Am I the only one who regularly experiences that awkward moment? You know, like when someone approaches you in the store and embraces you like you're an old friend, only you totally can't remember how you know them?

Or when you're sitting at church listening to a sermon and your four year old pulls your spare nursing pad out of your purse and waves it around asking "Can I have this??" ....for 15 seconds or so until you realize what he's waving? (not that I would know...)

This happens to me often as a blogger. Because honestly...confession time...I'm not a real blogger. I am a really good faker though, and sometimes I almost think I'm a real blogger. But then I read something online- like a really good article on "Why Header Design Matters" - and I realize maybe I'm not doing as great a job of faking it as I think I am.

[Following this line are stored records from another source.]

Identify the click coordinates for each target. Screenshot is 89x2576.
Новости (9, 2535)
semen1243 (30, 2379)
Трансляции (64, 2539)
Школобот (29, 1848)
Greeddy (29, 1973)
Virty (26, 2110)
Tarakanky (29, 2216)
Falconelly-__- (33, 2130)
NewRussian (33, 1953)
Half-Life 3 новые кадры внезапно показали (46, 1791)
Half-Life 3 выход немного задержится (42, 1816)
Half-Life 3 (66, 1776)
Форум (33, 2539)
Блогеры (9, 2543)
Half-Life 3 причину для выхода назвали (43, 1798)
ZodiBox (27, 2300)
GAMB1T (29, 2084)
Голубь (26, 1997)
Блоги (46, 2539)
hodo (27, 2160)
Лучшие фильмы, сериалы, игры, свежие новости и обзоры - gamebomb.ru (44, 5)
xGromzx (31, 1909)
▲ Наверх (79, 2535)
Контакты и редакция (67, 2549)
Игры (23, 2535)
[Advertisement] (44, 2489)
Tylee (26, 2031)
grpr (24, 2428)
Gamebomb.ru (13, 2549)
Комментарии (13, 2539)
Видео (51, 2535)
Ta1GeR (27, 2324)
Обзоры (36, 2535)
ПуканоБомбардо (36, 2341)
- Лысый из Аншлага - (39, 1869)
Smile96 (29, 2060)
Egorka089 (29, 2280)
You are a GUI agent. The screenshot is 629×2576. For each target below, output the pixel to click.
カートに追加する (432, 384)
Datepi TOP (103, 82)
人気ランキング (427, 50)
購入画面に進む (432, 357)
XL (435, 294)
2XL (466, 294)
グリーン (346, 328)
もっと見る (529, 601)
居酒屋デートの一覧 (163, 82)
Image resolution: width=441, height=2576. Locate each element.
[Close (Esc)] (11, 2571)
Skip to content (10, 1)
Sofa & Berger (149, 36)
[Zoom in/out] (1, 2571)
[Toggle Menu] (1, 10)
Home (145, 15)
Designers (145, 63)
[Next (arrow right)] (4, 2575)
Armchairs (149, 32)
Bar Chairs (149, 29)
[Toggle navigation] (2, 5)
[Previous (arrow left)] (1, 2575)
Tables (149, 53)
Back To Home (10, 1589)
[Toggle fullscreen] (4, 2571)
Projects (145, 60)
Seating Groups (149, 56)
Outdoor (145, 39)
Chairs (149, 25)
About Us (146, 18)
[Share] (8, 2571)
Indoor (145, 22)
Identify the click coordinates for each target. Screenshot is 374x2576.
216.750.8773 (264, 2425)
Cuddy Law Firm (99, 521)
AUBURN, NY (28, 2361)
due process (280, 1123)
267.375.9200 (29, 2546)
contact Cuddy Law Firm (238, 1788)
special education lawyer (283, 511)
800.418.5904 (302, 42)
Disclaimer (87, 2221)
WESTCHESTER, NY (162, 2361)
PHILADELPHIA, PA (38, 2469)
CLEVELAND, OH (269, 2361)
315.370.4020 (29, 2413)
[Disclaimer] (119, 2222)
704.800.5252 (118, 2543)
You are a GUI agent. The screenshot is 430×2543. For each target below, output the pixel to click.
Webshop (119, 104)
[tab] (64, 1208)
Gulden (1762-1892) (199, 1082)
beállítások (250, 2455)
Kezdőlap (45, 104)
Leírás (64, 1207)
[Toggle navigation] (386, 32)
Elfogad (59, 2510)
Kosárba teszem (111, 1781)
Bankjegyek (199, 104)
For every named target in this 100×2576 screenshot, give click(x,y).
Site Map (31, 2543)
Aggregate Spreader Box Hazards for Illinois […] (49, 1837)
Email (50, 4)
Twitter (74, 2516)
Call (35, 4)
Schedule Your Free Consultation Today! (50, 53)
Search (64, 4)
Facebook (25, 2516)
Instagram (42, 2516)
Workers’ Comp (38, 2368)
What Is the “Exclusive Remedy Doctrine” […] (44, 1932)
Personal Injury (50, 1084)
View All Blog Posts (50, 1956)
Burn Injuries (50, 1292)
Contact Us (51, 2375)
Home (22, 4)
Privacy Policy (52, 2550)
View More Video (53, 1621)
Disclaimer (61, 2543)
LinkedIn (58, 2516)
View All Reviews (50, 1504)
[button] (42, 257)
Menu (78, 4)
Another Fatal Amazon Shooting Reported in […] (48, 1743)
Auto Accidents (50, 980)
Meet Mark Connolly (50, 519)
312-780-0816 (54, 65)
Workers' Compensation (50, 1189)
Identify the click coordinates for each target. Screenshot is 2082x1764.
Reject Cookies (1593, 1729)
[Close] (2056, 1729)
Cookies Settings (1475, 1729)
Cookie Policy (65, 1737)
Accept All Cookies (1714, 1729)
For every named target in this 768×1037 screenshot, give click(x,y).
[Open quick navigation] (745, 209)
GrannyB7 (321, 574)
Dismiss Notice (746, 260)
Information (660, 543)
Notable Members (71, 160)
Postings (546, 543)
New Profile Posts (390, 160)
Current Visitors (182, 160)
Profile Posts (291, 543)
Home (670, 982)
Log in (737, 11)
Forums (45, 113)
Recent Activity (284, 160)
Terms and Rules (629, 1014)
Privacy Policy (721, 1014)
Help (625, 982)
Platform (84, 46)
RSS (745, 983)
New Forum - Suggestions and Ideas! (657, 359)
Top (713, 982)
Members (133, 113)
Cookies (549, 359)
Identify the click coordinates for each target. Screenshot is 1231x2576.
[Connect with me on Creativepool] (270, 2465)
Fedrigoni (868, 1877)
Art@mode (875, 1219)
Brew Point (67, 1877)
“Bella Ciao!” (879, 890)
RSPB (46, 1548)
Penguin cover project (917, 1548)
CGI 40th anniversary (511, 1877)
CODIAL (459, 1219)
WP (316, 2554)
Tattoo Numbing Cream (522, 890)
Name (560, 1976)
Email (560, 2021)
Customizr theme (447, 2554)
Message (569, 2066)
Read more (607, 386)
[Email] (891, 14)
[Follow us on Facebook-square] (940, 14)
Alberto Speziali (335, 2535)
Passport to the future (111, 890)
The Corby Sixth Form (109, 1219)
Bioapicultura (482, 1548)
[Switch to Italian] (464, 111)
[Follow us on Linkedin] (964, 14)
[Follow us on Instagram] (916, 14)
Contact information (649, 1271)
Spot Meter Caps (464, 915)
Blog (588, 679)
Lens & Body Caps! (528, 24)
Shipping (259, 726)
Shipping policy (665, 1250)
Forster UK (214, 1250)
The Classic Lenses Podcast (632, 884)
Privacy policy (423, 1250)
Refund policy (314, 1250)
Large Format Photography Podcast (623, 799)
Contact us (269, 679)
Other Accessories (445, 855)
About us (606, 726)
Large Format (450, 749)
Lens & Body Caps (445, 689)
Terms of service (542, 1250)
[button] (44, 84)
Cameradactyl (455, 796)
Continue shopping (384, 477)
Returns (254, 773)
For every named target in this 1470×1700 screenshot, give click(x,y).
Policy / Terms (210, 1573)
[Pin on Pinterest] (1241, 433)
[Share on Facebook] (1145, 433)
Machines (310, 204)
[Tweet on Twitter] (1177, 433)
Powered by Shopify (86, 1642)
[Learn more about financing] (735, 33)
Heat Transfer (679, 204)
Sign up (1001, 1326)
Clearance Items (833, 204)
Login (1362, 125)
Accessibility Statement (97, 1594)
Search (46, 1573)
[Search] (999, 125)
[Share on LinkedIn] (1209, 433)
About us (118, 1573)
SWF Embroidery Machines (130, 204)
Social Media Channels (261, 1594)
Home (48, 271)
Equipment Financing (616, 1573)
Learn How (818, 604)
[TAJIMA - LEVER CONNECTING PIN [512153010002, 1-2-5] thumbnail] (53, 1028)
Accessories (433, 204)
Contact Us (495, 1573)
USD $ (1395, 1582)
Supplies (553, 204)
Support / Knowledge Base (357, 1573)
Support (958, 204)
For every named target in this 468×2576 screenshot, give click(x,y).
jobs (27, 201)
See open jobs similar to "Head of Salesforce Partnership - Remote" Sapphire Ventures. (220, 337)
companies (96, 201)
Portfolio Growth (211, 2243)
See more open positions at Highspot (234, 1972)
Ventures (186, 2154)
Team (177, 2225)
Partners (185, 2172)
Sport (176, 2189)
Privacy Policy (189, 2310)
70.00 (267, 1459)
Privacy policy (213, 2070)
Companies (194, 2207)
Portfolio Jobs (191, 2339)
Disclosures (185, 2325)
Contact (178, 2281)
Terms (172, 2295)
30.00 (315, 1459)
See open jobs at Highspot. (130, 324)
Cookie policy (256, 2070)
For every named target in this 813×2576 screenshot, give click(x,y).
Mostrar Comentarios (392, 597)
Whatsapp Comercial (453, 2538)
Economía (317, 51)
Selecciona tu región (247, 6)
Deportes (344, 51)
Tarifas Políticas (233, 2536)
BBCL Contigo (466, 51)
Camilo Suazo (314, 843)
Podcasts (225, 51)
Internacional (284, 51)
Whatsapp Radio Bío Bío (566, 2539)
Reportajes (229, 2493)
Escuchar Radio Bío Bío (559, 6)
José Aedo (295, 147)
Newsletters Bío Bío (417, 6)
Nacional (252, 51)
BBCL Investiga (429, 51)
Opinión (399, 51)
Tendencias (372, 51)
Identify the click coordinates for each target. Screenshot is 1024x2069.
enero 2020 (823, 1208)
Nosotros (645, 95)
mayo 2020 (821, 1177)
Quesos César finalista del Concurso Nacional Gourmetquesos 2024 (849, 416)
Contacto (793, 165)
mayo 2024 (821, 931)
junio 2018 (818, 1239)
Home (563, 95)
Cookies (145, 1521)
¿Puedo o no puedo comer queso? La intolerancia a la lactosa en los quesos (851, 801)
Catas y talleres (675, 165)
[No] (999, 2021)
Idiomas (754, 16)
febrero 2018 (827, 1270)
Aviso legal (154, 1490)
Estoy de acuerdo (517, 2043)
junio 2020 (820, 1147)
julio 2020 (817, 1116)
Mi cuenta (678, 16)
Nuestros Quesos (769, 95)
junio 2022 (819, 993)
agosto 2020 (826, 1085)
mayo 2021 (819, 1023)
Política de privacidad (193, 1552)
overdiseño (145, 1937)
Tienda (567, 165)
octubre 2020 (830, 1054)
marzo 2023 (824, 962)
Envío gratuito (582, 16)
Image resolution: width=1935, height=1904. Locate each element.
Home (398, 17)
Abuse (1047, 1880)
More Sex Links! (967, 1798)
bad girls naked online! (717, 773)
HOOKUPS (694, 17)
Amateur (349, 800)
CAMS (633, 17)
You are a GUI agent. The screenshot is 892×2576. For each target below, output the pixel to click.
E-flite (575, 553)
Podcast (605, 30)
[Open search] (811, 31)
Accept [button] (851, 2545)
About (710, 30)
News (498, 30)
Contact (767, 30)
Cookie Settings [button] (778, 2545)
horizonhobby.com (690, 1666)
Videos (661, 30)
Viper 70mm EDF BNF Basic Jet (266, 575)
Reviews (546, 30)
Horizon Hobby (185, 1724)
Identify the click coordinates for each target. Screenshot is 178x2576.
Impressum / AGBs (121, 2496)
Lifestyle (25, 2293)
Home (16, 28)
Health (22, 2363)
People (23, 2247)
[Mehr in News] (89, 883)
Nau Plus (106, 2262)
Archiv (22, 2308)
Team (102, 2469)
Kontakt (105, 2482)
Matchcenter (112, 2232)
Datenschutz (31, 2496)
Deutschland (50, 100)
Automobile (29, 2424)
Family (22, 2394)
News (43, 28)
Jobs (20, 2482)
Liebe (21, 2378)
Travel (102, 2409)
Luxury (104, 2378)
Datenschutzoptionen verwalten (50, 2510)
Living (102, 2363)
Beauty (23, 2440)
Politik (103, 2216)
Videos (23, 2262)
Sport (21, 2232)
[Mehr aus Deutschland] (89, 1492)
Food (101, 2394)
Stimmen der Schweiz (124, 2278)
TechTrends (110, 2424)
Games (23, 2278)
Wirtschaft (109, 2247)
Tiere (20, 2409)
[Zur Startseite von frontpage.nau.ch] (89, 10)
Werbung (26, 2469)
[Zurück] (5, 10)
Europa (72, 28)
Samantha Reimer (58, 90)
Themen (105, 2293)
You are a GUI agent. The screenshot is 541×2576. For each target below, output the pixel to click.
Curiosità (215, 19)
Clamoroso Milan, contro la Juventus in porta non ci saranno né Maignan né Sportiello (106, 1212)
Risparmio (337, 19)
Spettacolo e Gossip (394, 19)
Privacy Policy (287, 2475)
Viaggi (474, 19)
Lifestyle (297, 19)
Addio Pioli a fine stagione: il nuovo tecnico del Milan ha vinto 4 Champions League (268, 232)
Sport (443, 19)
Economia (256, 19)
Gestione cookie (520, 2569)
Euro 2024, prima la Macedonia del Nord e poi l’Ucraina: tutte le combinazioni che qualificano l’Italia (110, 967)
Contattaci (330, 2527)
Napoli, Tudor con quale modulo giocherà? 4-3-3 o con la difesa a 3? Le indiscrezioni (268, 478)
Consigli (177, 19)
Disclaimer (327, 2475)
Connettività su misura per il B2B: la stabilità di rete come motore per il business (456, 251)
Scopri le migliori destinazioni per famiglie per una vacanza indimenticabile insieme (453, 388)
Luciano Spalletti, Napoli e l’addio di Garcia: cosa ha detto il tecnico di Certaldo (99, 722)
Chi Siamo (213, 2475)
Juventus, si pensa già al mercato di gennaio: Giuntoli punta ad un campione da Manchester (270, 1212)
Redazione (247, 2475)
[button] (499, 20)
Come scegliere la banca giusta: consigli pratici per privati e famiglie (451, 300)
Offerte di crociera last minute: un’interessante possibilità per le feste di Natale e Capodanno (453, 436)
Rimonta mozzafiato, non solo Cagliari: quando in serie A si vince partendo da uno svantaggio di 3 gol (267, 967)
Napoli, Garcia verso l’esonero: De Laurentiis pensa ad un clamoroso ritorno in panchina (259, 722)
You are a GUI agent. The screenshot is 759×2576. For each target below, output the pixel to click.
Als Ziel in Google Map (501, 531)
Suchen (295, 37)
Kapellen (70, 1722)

Because my blog header has been bugging me for a loooong time, and I hope I was the only who who noticed it was always a little too square, always hanging-off-to-the-left instead of centered, and usually broke the (apparently) #1 rule of "don't blow all your above the fold (the area before you scroll) real estate on it."   Oops.

And then yesterday, right after reading about how much my blog header stinks, I received the sweetest email from someone asking for blogging advice. (Kate, if you're reading this post, ignore the next few sentences). And I sort of cringed and thought: oh no. she thinks I'm a REAL blogger.

So I decided to enlist some help yesterday, and go to someone whom I consider a real blogger, to fix my header. Because whenever I go to read Krista Ewert's One Beautiful Life, I stop for at least a full minute before reading, just coveting my neighbor's property...her header is perfectly aligned, her layout is clean and organized, her photography is flawless. And her posts read like a well-written novel. And that's when I remember- ooooh that's right- Krista is a real blogger.

So yesterday, when I asked her what I was doing wrong with my header, and why it wouldn't stretch right, and how to make it stop hanging off to the side, Krista graciously agreed to help. And when I whined that I was trying to implement her sage advice, but nothing was working, she just politely asked me to send her my photo. And then she waved her magic real-blogger-fairy-wand over it, and voila. Header Heaven. (and yes, when I inserted the photo and hit "view blog" I did hear angels singing. Pinky promise.)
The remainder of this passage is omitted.